Dopamine Is Not About Pleasure Anymore and How Science Evolves
The title of this article, Dopamine is not about pleasure anymore, means that dopamine’s effect on the brain is not about pleasure, but about motivation and focus. The idea that it has to do with pleasure came about in the 1980’s from research on drug abuse and addiction. Pleasure activation became the prevailing theory on what Dopamine effects, but it turns out that that is incorrect.
The proof can be seen in the fact that, in animals, dopamine levels sometimes spike after stress, such as losing a fight to another animal. In soldiers with post-tramautic stress disorder, there is considerable activity in dopamine-rich parts of the brain when hearing gunshots and other war sounds. If dopamine was really the pleasure element, why would it be occurring in the brain with these negative experiences?
Evidence is mounting from a variety of sources, that motivation is the purpose of Dopamine, not pleasure. Think about what happens when people take amphetamines like Adderall or Vyvanse, they put more effort into things. It is well known that amphetamines work by increasing dopamine levels. A big proponent of Dopamine being about motivation and not pleasure, is a professor of psychology named John Salamore. His research is funded by the NIH and his latest study in the Cell Press journal, Neuron, goes in depth proving dopamine is about motivation. I am not only interested in this topic, but I am also interested in the topic of how science evolves and theories are altered. This is important especially with health related information, because a lot of falsehoods and misinformation circulate throughout pop culture and most of it is probably wrong. His view on science speaks directly to this idea:
Science is not a collection of facts. It’s a process. First we thought dopamine was involved in only movement. Then that faded and we thought it was pleasure. Now we’ve gone beyond that data on pleasure.
I have known that dopamine effects motivation for a while now from first-hand experience. I know this because I take Tyrosine supplements and notice a difference in my motivation. The reason for this is because Tyrosine is the rate-limiting enzyme for Dopamine, meaning that if you don’t have the proper levels of Tyrosine in your body, then your body cannot create the necessary quantity of Dopamine it needs. Tyrosine is normally synthesized in the body from phenylalinine, which is one of the essential amino acids I have previously discussed. I take a version of Tyrosine with Viatmin C and B6 on an empty stomach about an hour before I eat. The vitamin C and B6 help with processing it, and taking it before eating means that no other amino acids are competing with the tyrosine for absorption.
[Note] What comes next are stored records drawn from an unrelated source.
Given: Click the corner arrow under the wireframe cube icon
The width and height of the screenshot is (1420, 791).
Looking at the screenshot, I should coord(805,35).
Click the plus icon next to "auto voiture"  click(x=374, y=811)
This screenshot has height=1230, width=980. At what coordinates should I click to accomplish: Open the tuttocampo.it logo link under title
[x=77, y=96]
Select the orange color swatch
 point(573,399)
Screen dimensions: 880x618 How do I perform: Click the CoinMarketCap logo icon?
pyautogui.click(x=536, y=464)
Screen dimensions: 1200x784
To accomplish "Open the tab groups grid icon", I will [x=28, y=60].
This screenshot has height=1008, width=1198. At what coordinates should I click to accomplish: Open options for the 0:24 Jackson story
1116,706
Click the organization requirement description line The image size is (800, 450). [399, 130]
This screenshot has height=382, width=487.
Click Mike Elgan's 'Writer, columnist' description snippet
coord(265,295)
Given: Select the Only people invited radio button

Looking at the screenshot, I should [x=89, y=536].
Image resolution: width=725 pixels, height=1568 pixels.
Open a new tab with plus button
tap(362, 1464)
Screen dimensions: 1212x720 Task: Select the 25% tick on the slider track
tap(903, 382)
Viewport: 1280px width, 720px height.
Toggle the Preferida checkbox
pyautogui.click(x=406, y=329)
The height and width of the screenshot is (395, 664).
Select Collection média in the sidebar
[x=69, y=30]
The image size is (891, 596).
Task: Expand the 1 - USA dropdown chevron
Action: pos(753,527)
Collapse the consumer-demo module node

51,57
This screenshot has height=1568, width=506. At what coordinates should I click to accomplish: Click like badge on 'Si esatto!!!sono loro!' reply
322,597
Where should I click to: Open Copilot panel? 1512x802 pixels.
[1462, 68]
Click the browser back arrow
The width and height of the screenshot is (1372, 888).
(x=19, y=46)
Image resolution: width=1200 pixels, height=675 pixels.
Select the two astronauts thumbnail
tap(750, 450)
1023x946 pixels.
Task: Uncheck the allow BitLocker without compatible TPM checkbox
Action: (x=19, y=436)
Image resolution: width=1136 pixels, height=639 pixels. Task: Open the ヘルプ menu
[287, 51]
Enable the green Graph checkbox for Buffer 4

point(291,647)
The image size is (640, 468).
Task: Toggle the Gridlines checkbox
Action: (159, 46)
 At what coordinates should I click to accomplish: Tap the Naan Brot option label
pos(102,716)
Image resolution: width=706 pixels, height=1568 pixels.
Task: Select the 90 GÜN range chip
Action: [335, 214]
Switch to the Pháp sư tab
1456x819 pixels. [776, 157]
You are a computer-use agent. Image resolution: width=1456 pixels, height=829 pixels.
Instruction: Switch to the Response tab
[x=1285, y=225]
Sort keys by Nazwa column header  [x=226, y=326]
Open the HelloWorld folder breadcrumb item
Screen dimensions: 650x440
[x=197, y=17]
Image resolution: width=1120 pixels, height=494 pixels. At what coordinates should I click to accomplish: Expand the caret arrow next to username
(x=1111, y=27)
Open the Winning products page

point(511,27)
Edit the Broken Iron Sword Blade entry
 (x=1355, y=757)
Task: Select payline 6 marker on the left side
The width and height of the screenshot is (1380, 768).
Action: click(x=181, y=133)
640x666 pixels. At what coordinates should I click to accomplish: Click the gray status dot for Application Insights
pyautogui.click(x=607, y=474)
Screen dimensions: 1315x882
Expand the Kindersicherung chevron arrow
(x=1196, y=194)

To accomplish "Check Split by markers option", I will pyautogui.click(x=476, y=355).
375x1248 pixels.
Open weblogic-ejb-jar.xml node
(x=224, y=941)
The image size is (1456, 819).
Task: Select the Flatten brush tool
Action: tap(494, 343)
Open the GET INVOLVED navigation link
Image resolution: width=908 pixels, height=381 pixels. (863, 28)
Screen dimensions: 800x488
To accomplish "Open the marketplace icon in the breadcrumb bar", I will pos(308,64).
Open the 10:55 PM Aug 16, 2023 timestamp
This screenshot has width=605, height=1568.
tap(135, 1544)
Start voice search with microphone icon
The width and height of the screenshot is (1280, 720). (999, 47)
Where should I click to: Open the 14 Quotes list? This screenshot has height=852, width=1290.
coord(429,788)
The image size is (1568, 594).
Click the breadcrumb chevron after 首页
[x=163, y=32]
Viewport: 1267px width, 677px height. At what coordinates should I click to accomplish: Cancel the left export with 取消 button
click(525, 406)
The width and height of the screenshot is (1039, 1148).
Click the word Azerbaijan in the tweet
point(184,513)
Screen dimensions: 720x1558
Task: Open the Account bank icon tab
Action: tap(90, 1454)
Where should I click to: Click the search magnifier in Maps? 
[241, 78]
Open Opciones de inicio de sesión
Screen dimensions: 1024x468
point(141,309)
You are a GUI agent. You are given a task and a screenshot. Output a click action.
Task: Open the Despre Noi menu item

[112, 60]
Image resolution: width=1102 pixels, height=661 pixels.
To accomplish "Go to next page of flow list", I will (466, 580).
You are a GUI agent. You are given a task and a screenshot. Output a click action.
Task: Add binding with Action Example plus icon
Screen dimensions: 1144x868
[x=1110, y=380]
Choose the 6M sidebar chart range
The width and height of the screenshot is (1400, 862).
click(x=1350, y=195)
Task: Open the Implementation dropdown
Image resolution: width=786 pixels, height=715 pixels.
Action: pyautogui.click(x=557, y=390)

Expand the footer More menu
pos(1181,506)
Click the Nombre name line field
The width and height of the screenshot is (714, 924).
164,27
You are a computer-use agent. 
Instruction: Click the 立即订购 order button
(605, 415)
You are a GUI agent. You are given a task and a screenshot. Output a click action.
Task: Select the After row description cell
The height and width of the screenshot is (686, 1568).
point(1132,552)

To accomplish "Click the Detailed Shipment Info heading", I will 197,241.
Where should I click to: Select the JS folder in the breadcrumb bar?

Many other people could have told you the same benefits to motivation that I experienced, but it is not accepted as “fact” yet, much to the dismay of Professor Salamore I’m sure. I learned most of the information I know about dopamine, brain health and supplements from online forums and my own extensive research. The reason that this information exists underground and not in the mainstream is because the companies that sell these supplements cannot market them for uses that aren’t FDA approved. Most of the best uses for many supplements are not FDA approved simply because no one has ever carried out the approval process. FDA Drug approval is extremely expensive and can really only be carried out by large pharmaceutical companies. These pharmaceutical companies cannot make huge profits on supplements like Tyrosine because they are naturally occurring and not patententable. The only way to make huge profits for big pharmaceutical companies is come up with a method of extraction or delivery that is patentable (see pyncogenol). These reasons are what make it hard to determine the truth about some things.
Just because the evidence isn’t accepted yet, doesn’t mean it isn’t true. Consider the story of Ignaz Semmelweis before you make up your mind about doctors always being right and needing “proof” about everything. Ignaz was a Hungarian physician in the 1860s who noticed that doctors would go directly from the morgue, to delivering babies without washing their hands. This led to an almost 25% mortality rate for babies at the time. When Ignaz suggested that doctors wash their hands, the doctors were insulted and ridiculed the theoy of germs and the idea of washing your hands. After receiving no acceptance from the scientific community and many insults, he had a nervous breakdown and was admitted to an asylum, where he died 14 days later from a bacterial infection. This is not just the case for germ theory, but for many other important discoveries. The author of the study on Dopamine won’t go insane like Ignaz because he doesn’t care about changing public perception. He is astutely aware of the sobering reality of changing scientific understanding:
It takes a long time for things to change in science. It’s like pulling the streering wheel of an ocean liner, then waiting for the huge ship to slowly turn.
So remember, not only is dopamine about motivation and not about pleasure, but also that this won’t’ be accepted for a while. I hope you also take away from this article the fact that science is constantly changing and to really take advantage of the latest advances, you have to read between the lines. There is a lot of wonderful information out there that is way ahead of it’s time. Your job as an educated individual is to try and suss the wheat from the chaff, and luckily your dopamine will give you the motivation to help you to do just that.